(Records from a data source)
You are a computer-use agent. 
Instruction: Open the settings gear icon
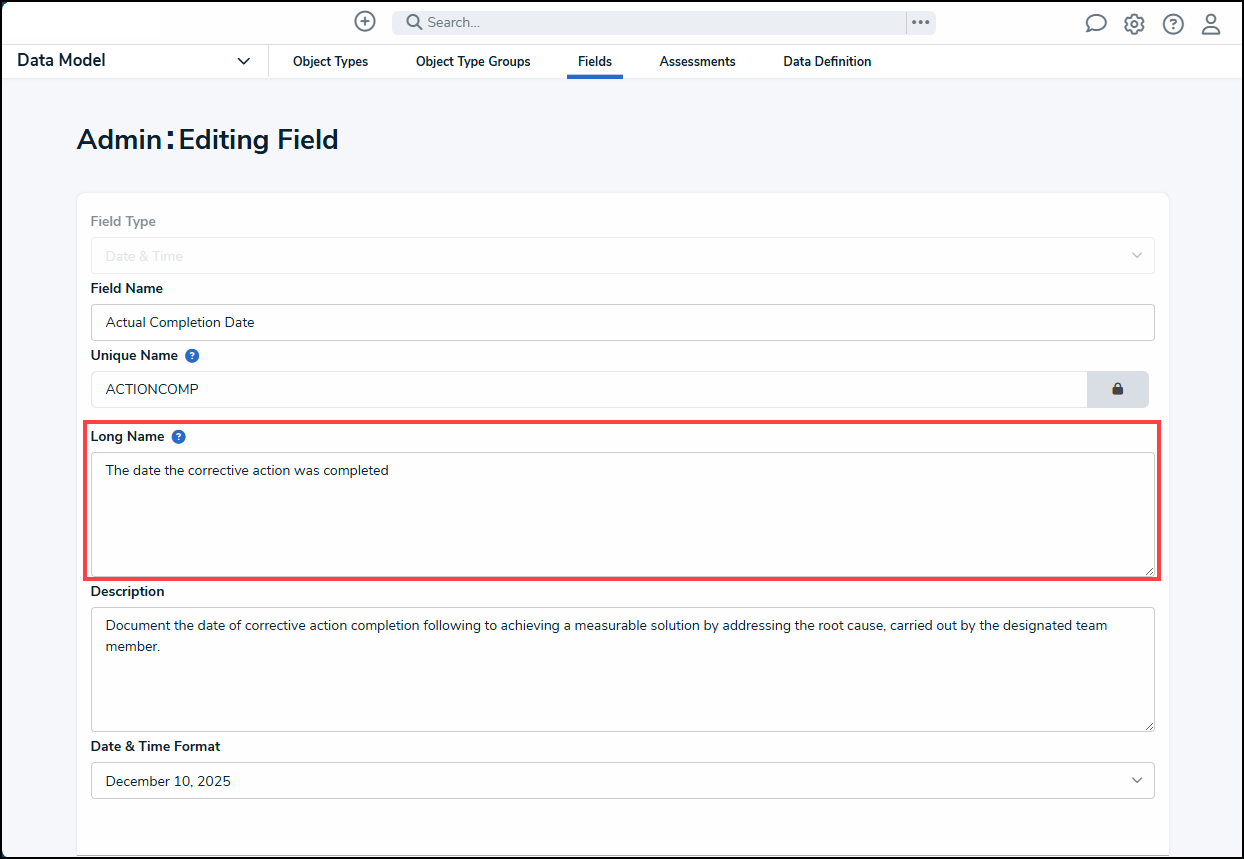pyautogui.click(x=1134, y=24)
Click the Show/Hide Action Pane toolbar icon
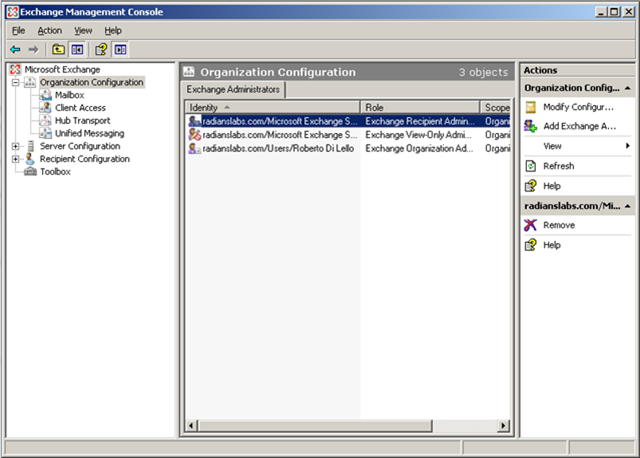The width and height of the screenshot is (640, 458). [x=120, y=49]
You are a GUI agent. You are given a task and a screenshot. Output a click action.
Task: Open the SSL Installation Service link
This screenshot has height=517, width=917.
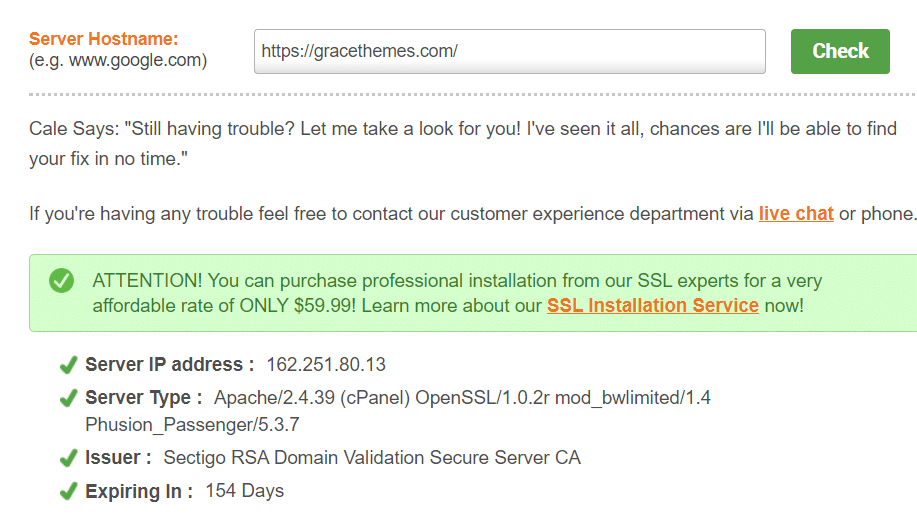point(653,305)
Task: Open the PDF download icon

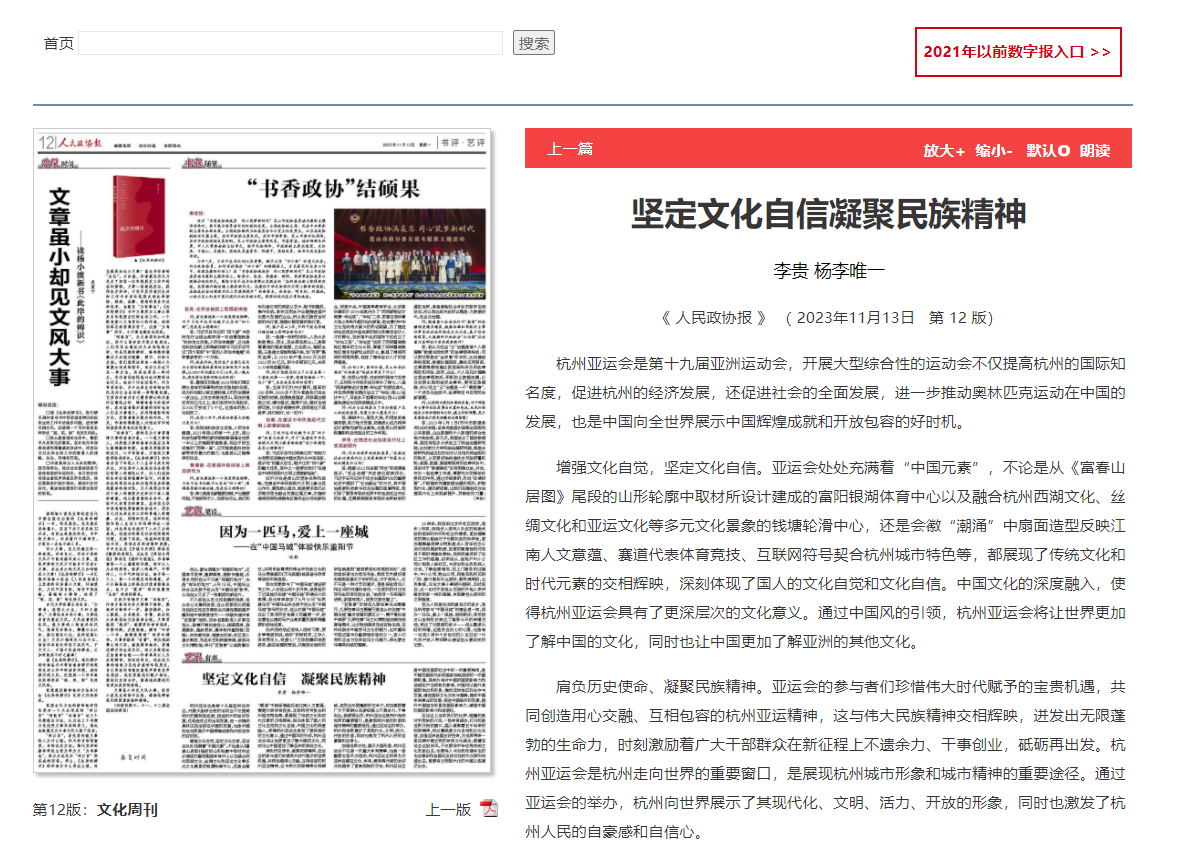Action: [x=488, y=809]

[What the task asks]
Among the lines above, find those containing the word "agent" and copy each.

[Exercise output]
You are a computer-use agent. 
You are a GUI agent. You are given a task and a screenshot. Output a click action.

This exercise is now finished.